Wyn’s eyes lit with joy as she ran to pack a case for her journey. Jamie tried to find a way to express her gratitude.

“What I don’t get,” she said. “You said your people… the Time Lords… you said you come from the Planet that invented Straight. But you have never worried about letting me and Wyn be together….”

“My people aren’t right about everything,” The Doctor answered. “They’re certainly no experts on love.”

“He’s not straight anyway,” Stella cut in. “Wyn told me about him and some guy called Jack.”

“I was teasing Wyn. Nothing went on between me and Jack, except a very special friendship.” He smiled. “He was one of your lot, Jamie. A Time Agent. You might know him, maybe. I always had an inkling Jack wasn’t his REAL name, but he’d stand out in a crowd even in the fifty-first century. Matinee idol looks, smile like a toothpaste advert, more ego than a whole boyband. And VERY flexible when it comes to ‘dancing’!”

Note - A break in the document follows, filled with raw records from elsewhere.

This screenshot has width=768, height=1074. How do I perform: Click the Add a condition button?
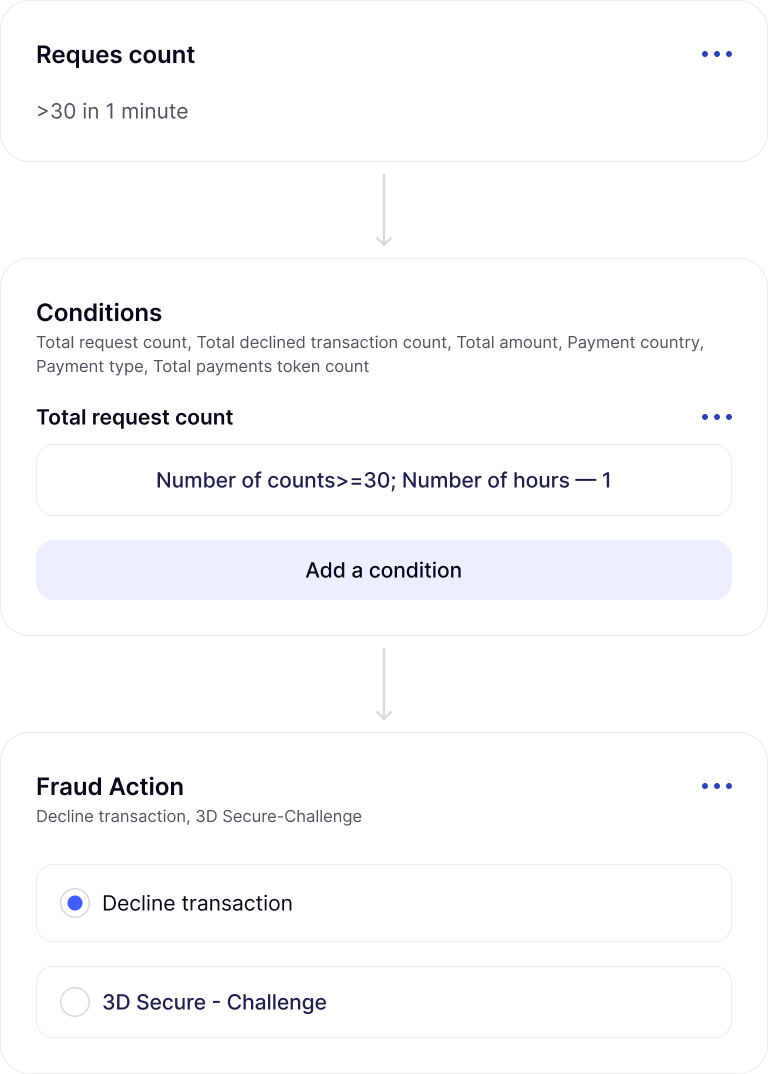coord(384,570)
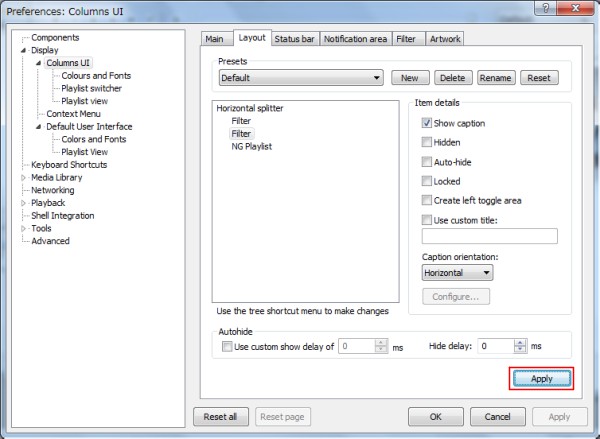Viewport: 600px width, 439px height.
Task: Select NG Playlist in layout tree
Action: (x=251, y=146)
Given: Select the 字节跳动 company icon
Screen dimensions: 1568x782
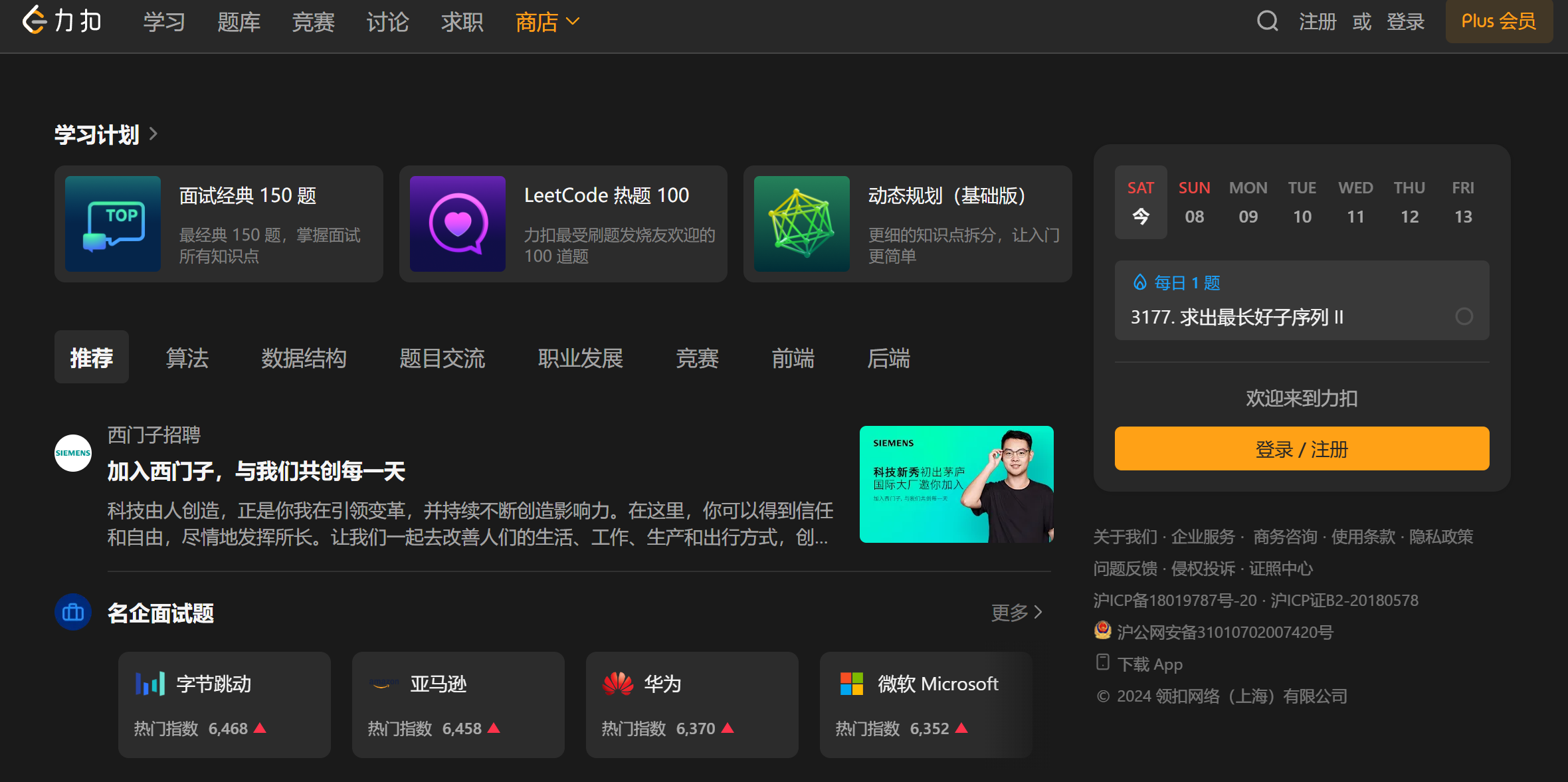Looking at the screenshot, I should tap(149, 683).
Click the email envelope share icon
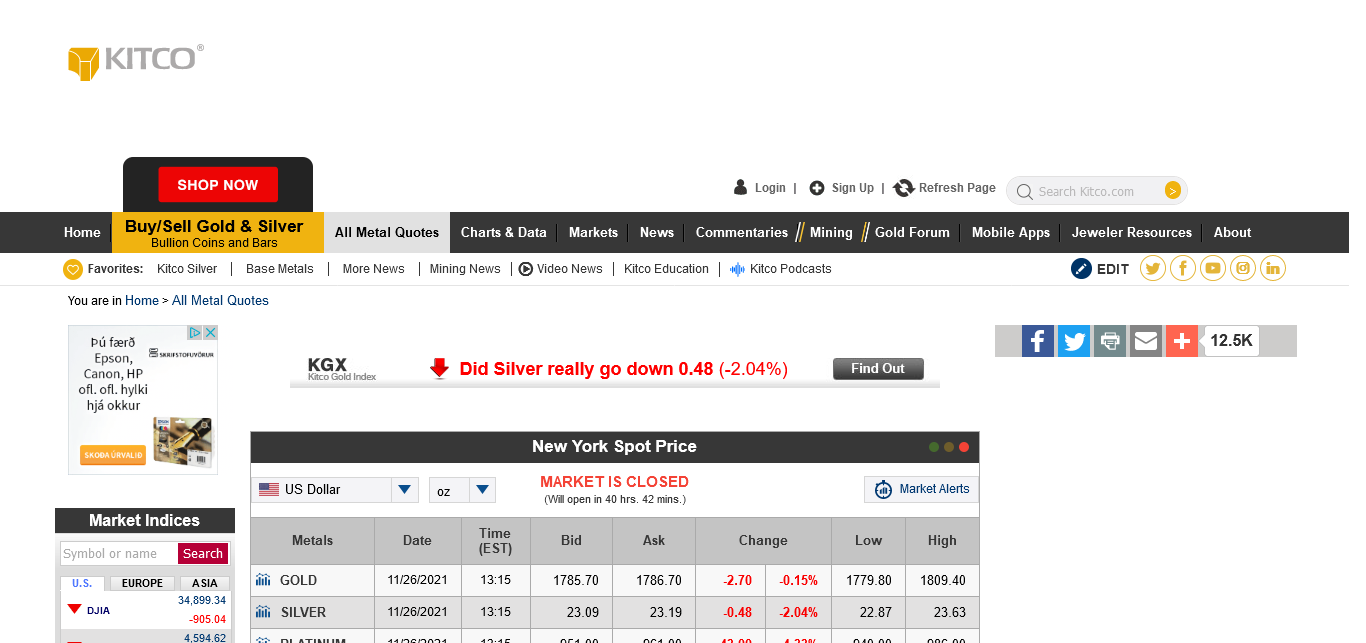The width and height of the screenshot is (1366, 643). (x=1145, y=341)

“I think I know the one you mean,” Jamie said. “I ‘danced’ with him. Twice. Very flexible. But not my type in the end.”

Stella looked at Jamie and The Doctor and ran the last few sentences back in her head and THOUGHT she understood what they were both saying. But she wasn’t sure and she certainly wasn’t going to ask The Doctor to explain. She didn’t think that conversation was ever going to be repeated in front of Wyn, anyway.

“If I come across him again I’ll say hello from you.” The Doctor promised. Then Wyn was back with everything she thought she would need for three months in the fifty-first century. She hugged The Doctor, kissed him on the cheek and told him to look after Stella. Then she hugged Stella and told her to look after The Doctor. She took hold of Jamie’s arm and whistled for K9 who hovered dutifully at her feet.

“He might have to go in freight,” Jamie said, looking at K9. “But at least he doesn’t need quarantining.”

The Doctor and Stella watched them go then turned back into a much quieter TARDIS.

“Where shall we go then?” he asked her. “Blackpool? Orion? Kerhan?”

“Surprise me,” Stella answered.

The Doctor grinned and pressed the dematerialisation switch.

She asked for it.

There was a universe of surprises out there.